Wird sie? – Nicht wirklich. Schließlich steht, seit Innenminister Jean-Marie Halsdorf vor rund einem Jahr den Entwurf zum Wasserrahmengesetz vorlegte, offiziell ein Richtpreis von rund 4,50 Euro pro Kubikmeter für Wasser plus Abwasser in Aussicht, wenn ab 1. Januar 2010 kostendeckende Preise erhoben werden müssen, weil die EU-Wasserrahmenrichtlinie es so vorschreibt. Noch nimmt keine Gemeinde so viel, aber die Richtung ist klar. 

Dass der Regierungsrat sich am 18. April auf ein „Einfrieren“ der administrierten Prei­se geeinigt hat, um einen Beitrag zur Eindämmung der Inflation zu leisten, und sich um jene Preise bemü-hen will, auf die der Staat „großen Einfluss“ hat und zu denen auch der kommunal festgelegte Wasserpreis gehört, tut dem keinen Abbruch. „Kostendeckung gilt ab 2010“, betont Innenminister Halsdorf gegenüber dem Land, da sei „ein zeitlich begrenzter Stopp“ schon drin. „Bestimmt hat Jeannot Krecké das so gemeint“, als er im Abendjournal des RTL-Fernsehens im Anschluss an den Regierungsrat vor drei Wochen die frohe Nachricht kund tat, bemerkt Halsdorf in Richtung des Koalitionspartners. In der Zwischenzeit aber wurde den Gemeinden per ministeriellen Rundbrief empfohlen, auf weitere Gebührenerhöhungen vorerst zu verzichten.

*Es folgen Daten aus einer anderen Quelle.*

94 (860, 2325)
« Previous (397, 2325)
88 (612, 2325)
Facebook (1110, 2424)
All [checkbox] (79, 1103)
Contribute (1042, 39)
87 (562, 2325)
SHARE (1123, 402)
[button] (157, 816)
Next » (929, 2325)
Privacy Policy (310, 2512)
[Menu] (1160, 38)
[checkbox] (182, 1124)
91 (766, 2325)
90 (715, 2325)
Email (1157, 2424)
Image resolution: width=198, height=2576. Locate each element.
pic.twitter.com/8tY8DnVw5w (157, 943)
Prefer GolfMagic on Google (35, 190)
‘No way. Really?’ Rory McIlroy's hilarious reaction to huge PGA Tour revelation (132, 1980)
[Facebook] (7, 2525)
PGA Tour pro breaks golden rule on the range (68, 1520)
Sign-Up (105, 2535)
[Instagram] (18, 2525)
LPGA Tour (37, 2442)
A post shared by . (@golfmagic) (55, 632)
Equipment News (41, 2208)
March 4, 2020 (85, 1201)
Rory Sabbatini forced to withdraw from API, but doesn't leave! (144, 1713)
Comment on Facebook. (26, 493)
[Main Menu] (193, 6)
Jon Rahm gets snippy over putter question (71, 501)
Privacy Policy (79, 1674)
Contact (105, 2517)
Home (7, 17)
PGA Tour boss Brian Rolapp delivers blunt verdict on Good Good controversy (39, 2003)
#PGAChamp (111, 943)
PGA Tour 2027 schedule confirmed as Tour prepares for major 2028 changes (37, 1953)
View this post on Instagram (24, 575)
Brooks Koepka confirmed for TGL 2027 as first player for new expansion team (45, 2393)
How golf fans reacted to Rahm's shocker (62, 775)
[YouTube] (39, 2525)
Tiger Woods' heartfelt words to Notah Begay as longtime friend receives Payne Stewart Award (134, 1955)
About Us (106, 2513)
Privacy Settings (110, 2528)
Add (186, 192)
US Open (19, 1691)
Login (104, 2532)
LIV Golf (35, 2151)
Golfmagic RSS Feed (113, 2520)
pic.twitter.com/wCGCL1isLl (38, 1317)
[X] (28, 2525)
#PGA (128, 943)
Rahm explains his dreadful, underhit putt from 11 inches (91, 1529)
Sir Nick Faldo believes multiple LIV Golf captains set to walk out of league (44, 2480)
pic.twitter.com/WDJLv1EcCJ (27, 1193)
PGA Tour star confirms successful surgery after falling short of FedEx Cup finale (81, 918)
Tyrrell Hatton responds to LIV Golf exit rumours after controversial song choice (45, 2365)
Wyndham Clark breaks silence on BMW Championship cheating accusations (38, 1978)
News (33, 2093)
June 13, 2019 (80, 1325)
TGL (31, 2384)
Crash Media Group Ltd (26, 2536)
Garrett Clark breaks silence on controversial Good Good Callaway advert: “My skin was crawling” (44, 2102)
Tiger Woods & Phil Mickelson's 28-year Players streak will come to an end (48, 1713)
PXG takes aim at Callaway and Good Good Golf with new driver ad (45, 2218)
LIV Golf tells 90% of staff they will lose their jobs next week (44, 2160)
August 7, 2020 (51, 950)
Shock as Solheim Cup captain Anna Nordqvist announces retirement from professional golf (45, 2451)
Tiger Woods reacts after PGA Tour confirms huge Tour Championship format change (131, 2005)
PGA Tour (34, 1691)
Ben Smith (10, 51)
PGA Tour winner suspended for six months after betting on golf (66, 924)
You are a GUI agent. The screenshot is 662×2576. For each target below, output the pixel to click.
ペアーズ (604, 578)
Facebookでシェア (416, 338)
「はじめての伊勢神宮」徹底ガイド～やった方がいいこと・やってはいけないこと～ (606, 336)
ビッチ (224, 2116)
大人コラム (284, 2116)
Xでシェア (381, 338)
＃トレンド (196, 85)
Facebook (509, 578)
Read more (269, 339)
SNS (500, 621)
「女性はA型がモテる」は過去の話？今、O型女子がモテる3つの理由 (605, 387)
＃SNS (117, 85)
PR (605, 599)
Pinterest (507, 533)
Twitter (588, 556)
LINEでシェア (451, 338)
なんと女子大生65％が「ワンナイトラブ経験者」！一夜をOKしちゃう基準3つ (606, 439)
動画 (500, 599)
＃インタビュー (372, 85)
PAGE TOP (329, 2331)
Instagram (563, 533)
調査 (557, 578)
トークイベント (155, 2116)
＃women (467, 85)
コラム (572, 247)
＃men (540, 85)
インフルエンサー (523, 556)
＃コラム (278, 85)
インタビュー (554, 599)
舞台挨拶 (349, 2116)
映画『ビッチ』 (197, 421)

Was vielleicht nicht nur mit der Inflationsentwicklung zu tun hat, die von Wasserpreis, Abwasser- und Abfallgebühren nur mit einem 1,35-Prozent-Anteil im Warenkorb beeinflusst wird (d’Land, 25.04.2008), sondern auch damit, dass der Eindruck, den der Bürger draußen im Land von seiner Wasserrechnung gewinnen könnte,  gerade in den noch bis zu den nächsten Wahlen verbleibenden 13 Monaten besonders schwer vorhersehbar ist. Die Kostendeckung ansteuern sollen die Gemeinden ja bereits. Und da gibt es zwar die Beckericher Erfahrung: „In unserer Gemeinde haben wir einen der derzeit höchsten Preise im Land: 3,30 Euro pro Kubikmeter“, sagt der grüne Abgeordnete und Beckericher Bürgermeister Camille Gira. Aber nicht ein Bürger habe sich bislang bei ihm darüber beschwert. Ob das immer und überall so sein muss, ist natürlich nicht garantiert. Man müsse den Leuten auf jeden Fall zeigen, dass man auch etwas für sauberes Wasser tut, meint Gira.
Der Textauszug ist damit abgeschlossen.